_SOURCE PASSAGE_
Tyler Eifert Brings Great Balance to the Cincinnati Bengals’ Offense
Even before his final season with Notre Dame, tight end Tyler Eifert was considered one of the safest prospects who was eligible for the 2013 NFL draft. After solidifying his status as a first round pick with an impressive campaign that carried through to the National Championship Game, the only question mark surrounding the overwhelmingly talented tight end was what team would land him.
Surprisingly, during the build up to the draft, that question was much harder to answer than one would think.
A tight end was never going to go in the top 10, while there was enough talent at other positions to push him further down the pecking order into the late teens. From there it was a matter of finding a fit for him. Finding a team who could consider him one of the final steps towards creating a championship roster. A handful of teams made sense, but the Cincinnati Bengals weren’t one of those that immediately came to mind.
Yet, when the Bengals took over on the 21st pick the provided the second biggest shock of the night by taking the Notre Dame tight end. The biggest shock clearly being the Dolphins trade up for Dion Jordan.
The Bengals have one of the most talented, well-rounded rosters in the league. In fact, if it wasn’t for the underwhelming performances of Andy Dalton, they would have won the AFC North with ease last season. With that balanced roster and no clear successor to replace Dalton and promise immediate success, the Bengals were able to take the most valuable player on their board regardless of position.
Eifert was that player and now he will fit into the supporting cast that has carried it’s quarterback for much of his career. After re-signing Andre Smith, the Bengals are retaining a young offensive line that was amongst the very best in the league last year. Replacing BenJarvus Green-Ellis with Giovani Bernard can only improve the position, while AJ Green, Marvin Jones and Mohamed Sanu are developing together to become an outstanding wide receiving corps.

_SHORT TASK_
Could you continue the article on Tyler Eifert joining the Cincinnati Bengals from the point where it stops?

_RECORD EXCERPTS_
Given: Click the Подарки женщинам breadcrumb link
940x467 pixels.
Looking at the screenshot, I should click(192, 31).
* * *
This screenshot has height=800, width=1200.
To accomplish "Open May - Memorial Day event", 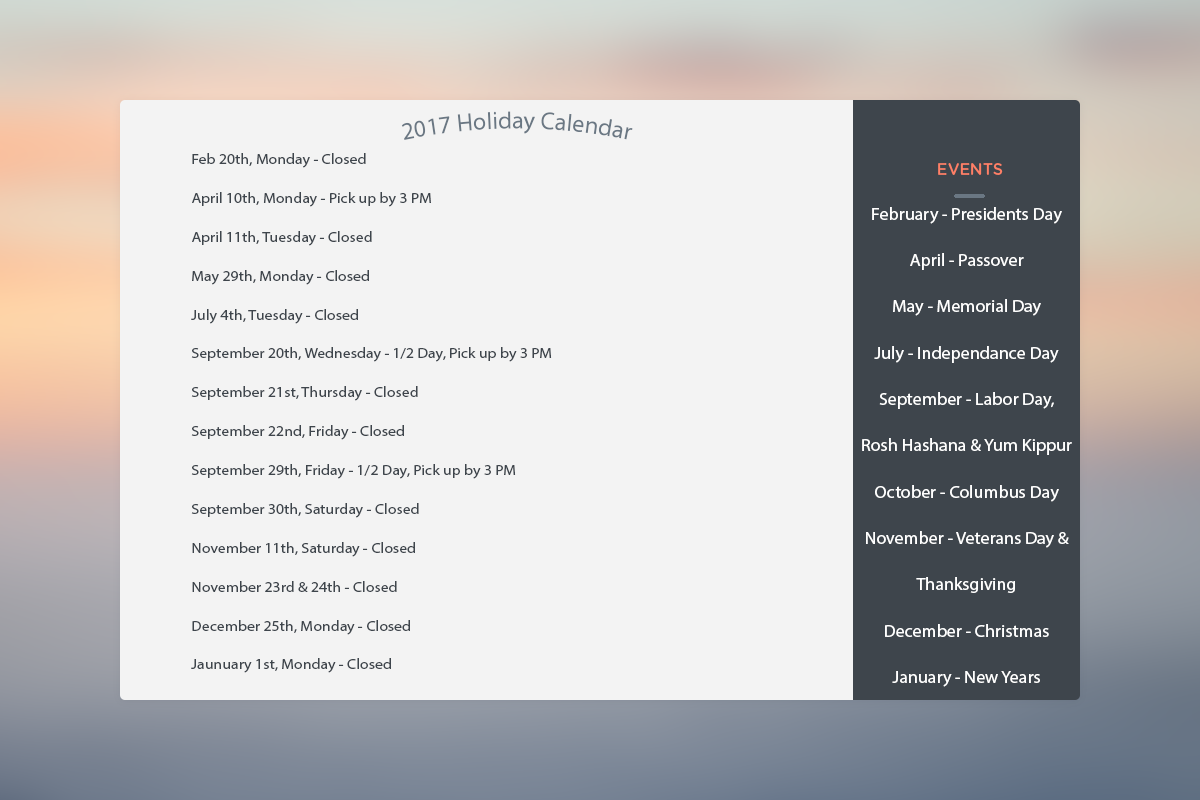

_EXERCISE ANSWER_
At tight end, the Bengals already have Jermaine Gresham, a former first round pick who is still in the relatively early stages of his career. Gresham has struggled with drops throughout his career so far and is yet to really clamp down the starting position in Cincinnati. If he translates to the professional ranks immediately, Eifert will be able to take Gresham’s starting spot from him, but his real value will come in supplanting Orson Charles from the second spot on the depth chart.
Charles was a rookie last year who played 304 snaps. Most of his time on the field was spent blocking, as he finished the season with just 101 yards on eight receptions. The 22-year-old former Georgia prospect is 6’2 and roughly 250 lbs. He has decent athleticism, but based solely on his rookie season he appears set to have a career as primarily a blocking tight-end. In today’s league, the value of that role has severely diminished without a real receiving threat.
The 24-year-old Gresham has gone in the other direction, as he is capable of making plays as a receiver and is an improving blocker. Gresham is a two-way tight end, but not consistent enough to be a real difference-maker.In the 22-year-old Eifert, the Bengals are hoping that they have found that consistent receiving threat who can develop his blocking in a similar style to Gresham.
Jay Gruden’s offense isn’t based on two tight-end sets, but it did incorporate them last year in spite of having no real second option at the position. Early in the season Armon Binns was motioned into a tight end position and used in different ways, while at other times Gruden would bring in a tackle eligible offensive lineman to base play-action off of or run behind. Over a four game sample, Weeks 1, 2, 3 and 15 of the 2012 Regular Season, the Bengals used two tight end sets 54 times.
Those 54 plays compromised of 36 running plays and 18 passing plays. Thirty-two times those sets were used on first down, 11 times on second down and 11 times on third down. Crucially, Gruden wasn’t very creative with how he used these formations and when he used them. Eight of the third down calls came when they needed just one yard for the first down, more often than not those plays were simple runs between the tackles into crowded defensive fronts.
Ever since Rob Gronkowski and Aaron Hernadez entered the league, the two tight-end formation has become more and more attractive to offensive coordinators. This is because it is a balanced personnel grouping that teams can both run and pass effectively from with the right tight ends. It is a difficult formation for defenses to blitz or bring in special packages to counter and allows the offense to dictate play-calling to some degree.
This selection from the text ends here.